===== READING PASSAGE =====

Monday, October 6, 2014

Summoned by Puppets





Summoned by Puppets
By Tom Wachunas

    “I ought to be thy Adam, but I am rather the fallen angel…”

    - Mary Shelley, Frankenstein

    Once upon a time, nearly three years ago, the highly accomplished local artist Erin Mulligan-Brayton was listening to opera music and painting an image of puppets. She had also at that time been reading Frankenstein, and suddenly an idea was born – to make Mary Shelley’s 1818 novel into a puppet opera. She promptly contacted Craig Joseph, curator of Translations Art Gallery in downtown Canton.
    Thus began an ambitious collaborative journey into previously uncharted theatrical territory in these parts. Joseph mobilized an eclectic group of 24 individuals into teams – conceptualizers, builders and performers. Ultimately he directed what can rightly be called a resplendently quirky hybrid of ingenious shadow play, melodramatic pantomime and puppetry (including masks, shadow puppets, rod puppets, body puppets and a marionette).   
    The story, finely honed into nine scenes that unfold in just under an hour, begins with Robert Walton (enacted by a masked Justin Edenhofer), captain of a North Pole-bound ship that has rescued Victor Frankenstein, stranded on the ice floes, weakened and near death from the cold. Walton nurses Frankenstein back to fragile health, and hears his woeful tale.
     Throughout the performance, live black-robed and hooded stagehands (or deckhands, really) manipulate props and scrims with solemn economy of movement suggesting, perhaps, acolytes of a religious rite executing their ordained tasks. The cleverly crafted visual mechanics - including wooden nooks and niches occupied by animated shadows, ghostly video imagery (designed by Zach Christy) and exquisitely expressive puppets - have an eerily medieval feel, infused with a spirit of alchemy and conjuring. It is an urgent and tenebrous spirit, well befitting this story of an obsessed scientist who would be God, the Creator of life, and the terrible consequences of reaching beyond his own prideful grasp.
    What further elevates the production from the level of a simple theatrical curiosity is its earnest embrace of operatic form. In this case, the score for the remarkable chamber orchestra (music by Steve Parsons, libretto by John Popa) has been pre-recorded (excellently mixed and mastered by Ron Flack and John King of Realgrey Records and available for purchase at the gallery). I think, though, the live audience experience could be considerably more enhanced by placing additional amplification at the front of the house, to better envelop us in the soaring drama of the music. The recorded vocal performances - from Damian Henri (as Victor Frankenstein), Bart Herman (as The Creature), Amanda Medley (as Elizabeth Lavenza), and James Graysmith (as Captain Walton) – are emotionally gripping and constitute a discretely powerful aural event in itself. There are moments – lyrically and musically – reminiscent of Sondheim-ian works at their most intelligent and intense.

=====

* [WHAT THE TASK REQUIRES]: Reproduce the Frankenstein puppet opera review word for word from "- Mary Shelley, Frankenstein" to "in downtown Canton.".

===== GIVEN RECORDS =====

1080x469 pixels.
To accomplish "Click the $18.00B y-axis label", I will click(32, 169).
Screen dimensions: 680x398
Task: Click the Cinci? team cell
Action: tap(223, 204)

=====

* [EXERCISE ANSWER]:
- Mary Shelley, Frankenstein

    Once upon a time, nearly three years ago, the highly accomplished local artist Erin Mulligan-Brayton was listening to opera music and painting an image of puppets. She had also at that time been reading Frankenstein, and suddenly an idea was born – to make Mary Shelley’s 1818 novel into a puppet opera. She promptly contacted Craig Joseph, curator of Translations Art Gallery in downtown Canton.